═══ TEXT PASSAGE

274. The Surrey Police found during their investigation that 37 per cent of former privates spoke of bullying whereas only 8 per cent of serving privates claimed either to have been the victim or to have witnessed incidents of bullying.[419] This suggests that serving personnel are reluctant to report bullying. General Palmer considered the numbers of incidents to be "relatively small", but he suspected "there is bullying which goes unreported".[420] DOC admitted to us that the figures in their appraisals were likely to be under-reported.[421] Even so the Minister felt able to draw conclusions from the small differences found between the appraisals, and told us there was a downward trend.[422] That conclusion seems to be variance with the figures provided by MoD for complaints at Army initial training establishments quoted earlier. We conclude that bullying exists in the Armed Forces and that it is under-reported. We further conclude that it is not possible to identify trends based on the currently available statistical evidence. We therefore recommend that MoD identify robust methods of capturing data on bullying trends that take account of the extent of under-reporting. Nevertheless, the assertion that the Armed Forces does not tolerate bullying does not sit well with the levels of bullying MoD acknowledge.

══════
═══ AVAILABLE DATA

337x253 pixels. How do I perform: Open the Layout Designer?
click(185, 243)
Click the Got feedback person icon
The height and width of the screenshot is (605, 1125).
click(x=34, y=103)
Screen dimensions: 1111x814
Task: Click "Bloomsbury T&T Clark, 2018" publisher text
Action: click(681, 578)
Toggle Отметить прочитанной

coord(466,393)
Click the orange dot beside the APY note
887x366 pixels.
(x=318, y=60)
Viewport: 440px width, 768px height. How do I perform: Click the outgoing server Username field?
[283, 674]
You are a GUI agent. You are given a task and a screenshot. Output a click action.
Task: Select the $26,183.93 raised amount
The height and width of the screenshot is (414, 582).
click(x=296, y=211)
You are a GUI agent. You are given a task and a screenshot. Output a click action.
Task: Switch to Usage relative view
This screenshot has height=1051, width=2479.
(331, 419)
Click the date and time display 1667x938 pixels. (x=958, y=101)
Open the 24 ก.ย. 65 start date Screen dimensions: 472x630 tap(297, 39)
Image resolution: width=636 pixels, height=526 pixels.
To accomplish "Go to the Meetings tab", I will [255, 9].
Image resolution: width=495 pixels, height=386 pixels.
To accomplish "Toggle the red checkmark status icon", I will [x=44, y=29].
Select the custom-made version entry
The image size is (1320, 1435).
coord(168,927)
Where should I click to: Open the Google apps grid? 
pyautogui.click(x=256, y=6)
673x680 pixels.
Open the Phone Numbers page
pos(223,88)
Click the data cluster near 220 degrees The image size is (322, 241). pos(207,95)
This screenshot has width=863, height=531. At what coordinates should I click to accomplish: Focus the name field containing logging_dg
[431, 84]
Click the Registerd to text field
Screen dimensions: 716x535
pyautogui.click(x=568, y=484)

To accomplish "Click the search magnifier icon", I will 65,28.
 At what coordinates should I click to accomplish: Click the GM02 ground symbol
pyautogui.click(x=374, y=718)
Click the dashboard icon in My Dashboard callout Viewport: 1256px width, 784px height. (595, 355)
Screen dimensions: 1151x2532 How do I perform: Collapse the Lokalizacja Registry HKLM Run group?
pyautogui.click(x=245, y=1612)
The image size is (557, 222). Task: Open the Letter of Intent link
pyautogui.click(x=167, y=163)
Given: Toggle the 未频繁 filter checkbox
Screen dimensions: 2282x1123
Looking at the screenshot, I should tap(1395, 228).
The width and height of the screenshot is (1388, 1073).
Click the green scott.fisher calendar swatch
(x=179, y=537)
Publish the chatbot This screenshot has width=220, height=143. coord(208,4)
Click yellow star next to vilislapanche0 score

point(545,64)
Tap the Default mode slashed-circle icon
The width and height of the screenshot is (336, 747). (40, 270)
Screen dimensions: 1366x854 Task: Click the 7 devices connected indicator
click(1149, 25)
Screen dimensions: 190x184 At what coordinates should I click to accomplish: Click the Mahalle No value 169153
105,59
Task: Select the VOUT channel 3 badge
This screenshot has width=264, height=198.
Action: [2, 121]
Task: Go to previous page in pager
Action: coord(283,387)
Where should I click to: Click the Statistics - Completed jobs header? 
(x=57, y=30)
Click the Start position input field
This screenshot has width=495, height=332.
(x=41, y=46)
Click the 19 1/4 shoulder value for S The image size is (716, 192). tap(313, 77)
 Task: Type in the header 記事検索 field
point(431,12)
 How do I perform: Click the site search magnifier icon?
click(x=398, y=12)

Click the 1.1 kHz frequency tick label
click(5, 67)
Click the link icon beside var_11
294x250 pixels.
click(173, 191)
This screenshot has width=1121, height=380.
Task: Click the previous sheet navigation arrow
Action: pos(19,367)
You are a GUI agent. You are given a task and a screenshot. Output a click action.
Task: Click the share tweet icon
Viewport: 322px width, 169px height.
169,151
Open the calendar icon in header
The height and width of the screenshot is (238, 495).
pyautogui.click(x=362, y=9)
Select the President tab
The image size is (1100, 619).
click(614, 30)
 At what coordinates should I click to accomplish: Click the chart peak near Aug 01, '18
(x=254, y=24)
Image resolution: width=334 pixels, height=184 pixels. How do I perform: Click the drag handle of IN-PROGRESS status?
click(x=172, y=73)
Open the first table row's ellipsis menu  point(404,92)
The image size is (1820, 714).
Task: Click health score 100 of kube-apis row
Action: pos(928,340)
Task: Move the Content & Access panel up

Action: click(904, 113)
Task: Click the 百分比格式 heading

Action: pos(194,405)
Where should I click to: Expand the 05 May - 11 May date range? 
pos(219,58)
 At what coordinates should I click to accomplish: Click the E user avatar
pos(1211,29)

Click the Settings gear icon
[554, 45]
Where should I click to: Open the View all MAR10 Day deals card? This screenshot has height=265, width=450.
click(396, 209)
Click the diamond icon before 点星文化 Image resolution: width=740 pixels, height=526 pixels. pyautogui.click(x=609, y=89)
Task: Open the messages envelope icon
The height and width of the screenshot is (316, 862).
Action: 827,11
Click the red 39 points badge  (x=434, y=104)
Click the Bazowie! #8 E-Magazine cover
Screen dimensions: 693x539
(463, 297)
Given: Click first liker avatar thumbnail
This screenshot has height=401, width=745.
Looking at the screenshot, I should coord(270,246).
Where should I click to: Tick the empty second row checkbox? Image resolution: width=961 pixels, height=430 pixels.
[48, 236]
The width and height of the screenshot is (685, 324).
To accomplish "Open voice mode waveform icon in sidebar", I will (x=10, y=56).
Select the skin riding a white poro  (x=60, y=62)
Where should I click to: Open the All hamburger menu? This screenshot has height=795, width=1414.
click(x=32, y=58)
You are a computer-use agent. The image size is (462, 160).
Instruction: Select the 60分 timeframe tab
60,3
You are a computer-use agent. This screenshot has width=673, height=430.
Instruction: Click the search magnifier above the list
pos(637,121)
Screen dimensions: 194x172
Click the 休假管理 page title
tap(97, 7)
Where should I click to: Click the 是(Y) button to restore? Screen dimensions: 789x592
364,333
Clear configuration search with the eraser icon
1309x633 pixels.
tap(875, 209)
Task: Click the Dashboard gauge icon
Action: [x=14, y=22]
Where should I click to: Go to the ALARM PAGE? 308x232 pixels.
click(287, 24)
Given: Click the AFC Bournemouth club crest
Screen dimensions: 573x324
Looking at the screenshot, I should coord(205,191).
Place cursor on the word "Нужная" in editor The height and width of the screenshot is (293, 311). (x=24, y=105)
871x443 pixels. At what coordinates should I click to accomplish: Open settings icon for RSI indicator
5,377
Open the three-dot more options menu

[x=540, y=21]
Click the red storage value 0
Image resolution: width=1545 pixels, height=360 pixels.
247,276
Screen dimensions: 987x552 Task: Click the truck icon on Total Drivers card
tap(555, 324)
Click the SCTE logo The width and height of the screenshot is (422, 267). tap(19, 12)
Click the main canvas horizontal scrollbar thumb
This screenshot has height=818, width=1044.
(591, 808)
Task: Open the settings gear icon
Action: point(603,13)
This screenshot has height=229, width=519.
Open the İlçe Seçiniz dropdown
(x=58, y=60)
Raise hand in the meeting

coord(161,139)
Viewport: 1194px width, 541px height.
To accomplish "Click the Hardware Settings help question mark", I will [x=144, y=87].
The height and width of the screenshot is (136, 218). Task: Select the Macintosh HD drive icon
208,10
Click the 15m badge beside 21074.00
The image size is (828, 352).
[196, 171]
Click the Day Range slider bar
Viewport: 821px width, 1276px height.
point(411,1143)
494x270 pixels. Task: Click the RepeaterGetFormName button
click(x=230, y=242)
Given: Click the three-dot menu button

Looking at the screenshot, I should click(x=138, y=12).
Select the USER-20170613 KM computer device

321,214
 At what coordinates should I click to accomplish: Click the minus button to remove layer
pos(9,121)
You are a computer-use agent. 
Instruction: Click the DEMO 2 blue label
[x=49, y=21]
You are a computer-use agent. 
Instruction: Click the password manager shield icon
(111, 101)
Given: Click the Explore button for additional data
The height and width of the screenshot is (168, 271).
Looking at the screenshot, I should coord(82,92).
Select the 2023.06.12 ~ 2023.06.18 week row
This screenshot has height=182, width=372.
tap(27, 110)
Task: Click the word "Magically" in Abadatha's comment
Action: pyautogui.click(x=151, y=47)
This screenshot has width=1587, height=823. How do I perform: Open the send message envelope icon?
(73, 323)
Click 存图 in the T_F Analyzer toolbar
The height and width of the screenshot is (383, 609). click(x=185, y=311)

══════

:: WORK REQUIRED ::
Carry on the passage about bullying in the Armed Forces from its last sentence. The data has nothing to do with what is asked here.

:: ANSWER SECTION ::
RACIAL AND SEXUAL HARASSMENT

275. This Committee's predecessors have considered the issues of racial and sexual harassment in the Armed Forces over several years.[423] As at 1 October 2004, the Armed Forces had 10,360 personnel (officers and other ranks) from ethnic minority backgrounds.[424] DOC (2) noted that equal opportunities legislation had been "sensibly applied", and that these issues had largely been resolved at most establishments. The few incidents that had occurred were described as "cultural misunderstandings and minor tensions" related to the large intake of Foreign and Commonwealth recruits.[425] In the Army, between 1999 and 2003 there were 18 complaints of racial harassment, one of religious harassment, and 10 complaints of racial discrimination. The Continuous Attitude Survey 2003 found that 38 per cent of other ranks believed racial harassment existed in the Army. The Survey found that 2 per cent of the Army, 7.5 per cent of whom are from ethnic minorities, had been subject to harassment on the basis of race, colour or ethnic origin in the previous 12 months. There have been several high profile cases of racial discrimination in the Army going back many years. In a recent case a senior NCO with many years service was found to have suffered racial discrimination and harassment.[426] In the RAF 28 per cent of personnel believed there was racial discrimination in the Service, and 27 per cent believed racial harassment occurred.[427]

276. At 1 April 2004, the Armed Forces had 18,390 female personnel.[428] In the Army, between 1999 and 2003, the Army recorded 29 complaints alleging sexual harassment. Between 1997 and 2003, the number of complaints for sexual harassment and discrimination was 87. In the RAF, 46.3 per cent believed there was discrimination on the basis of gender, 43 percent believed sexual harassment existed.[429] The Royal Navy do not hold complete records prior to 2001. Between 2001 and 2003, one case involved sexual harassment.[430] In the Royal Navy more than 24 per cent of personnel believe there is harassment on the basis of gender.[431]

277. In 2001, we recommended that MoD "take full account of the views of the [Equal Opportunities Commission] and the [Commission for Racial Equality] in working towards an effective equal opportunities policy".[432] The Government's response to that report stated there "certainly there is not room for complacency".[433] As this Committee has previously noted, the Services are engaged in changing working environments and practices to reduce harassment. However, sexual and racial harassment remains a problem throughout the Armed Forces. Recent press reports have highlighted incidents of sexual harassment in the RAF, which is considered to perform relatively well in relation to most duty of care issues. MoD must ensure that all three Services are vigilant and guard against complacency.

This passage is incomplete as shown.